_Work to be completed_:
Below are records with pictures in them. Transcribe everything from the line containing "Click the 4+4 Pin ATX/EPS connector image" down to the line containing "Filter by the", exactly, and leave the pictures behind.

_Source data_:
※
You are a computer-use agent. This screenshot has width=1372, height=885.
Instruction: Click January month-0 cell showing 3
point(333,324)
※
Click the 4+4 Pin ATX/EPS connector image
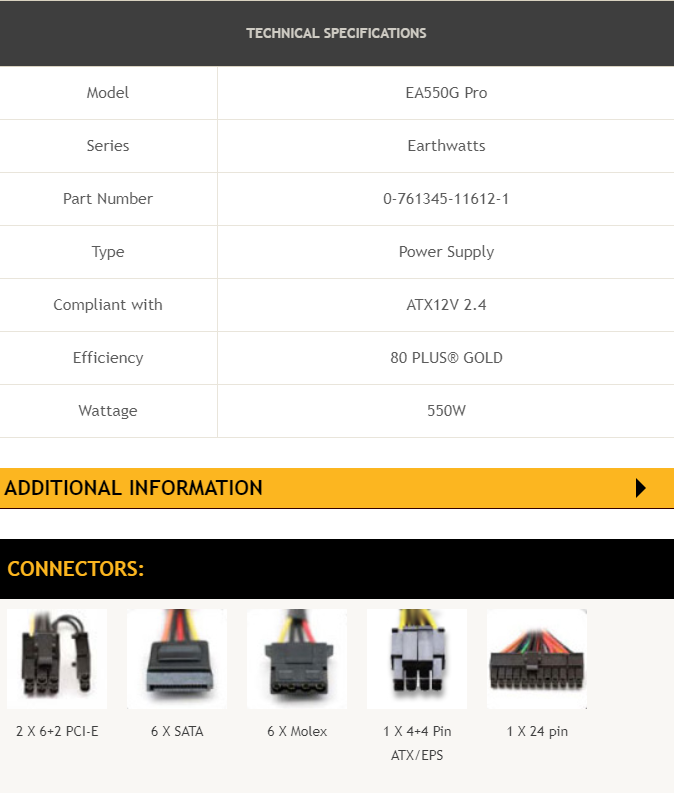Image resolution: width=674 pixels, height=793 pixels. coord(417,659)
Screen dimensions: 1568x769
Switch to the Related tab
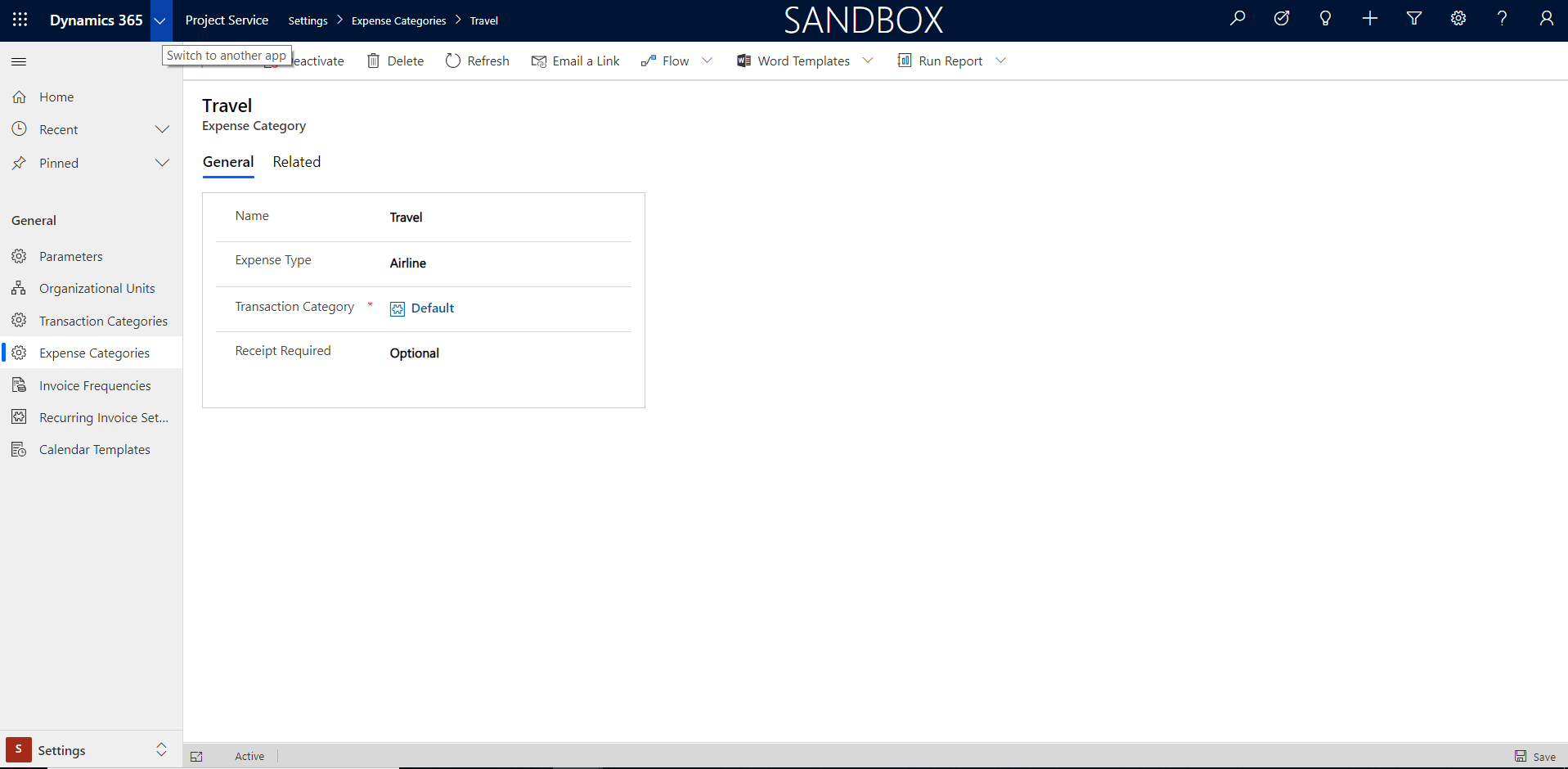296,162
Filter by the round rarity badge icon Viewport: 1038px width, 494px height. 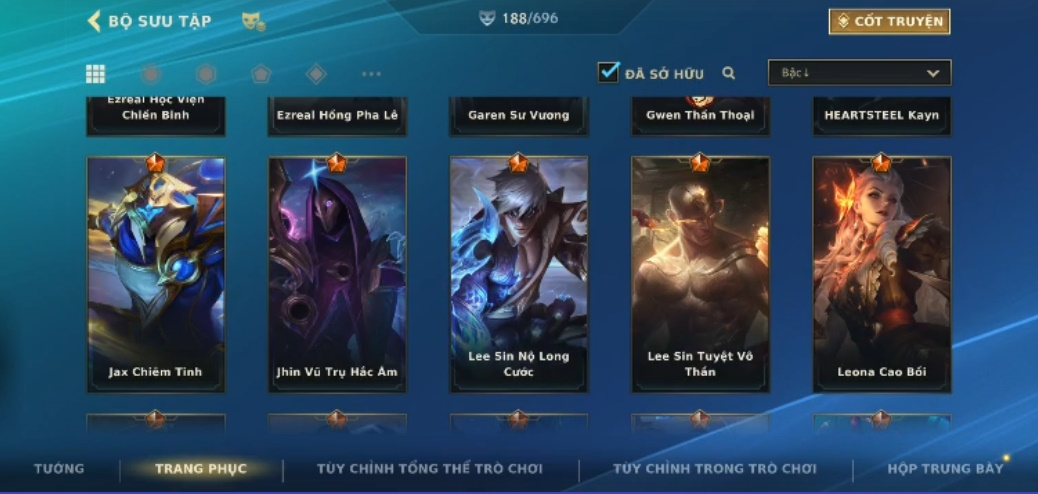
※
_Response to the exercise_:
Click the 4+4 Pin ATX/EPS connector image
Image resolution: width=674 pixels, height=793 pixels. coord(417,659)
Screen dimensions: 1568x769
Switch to the Related tab
296,162
Filter by the round rarity badge icon Viewport: 1038px width, 494px height. 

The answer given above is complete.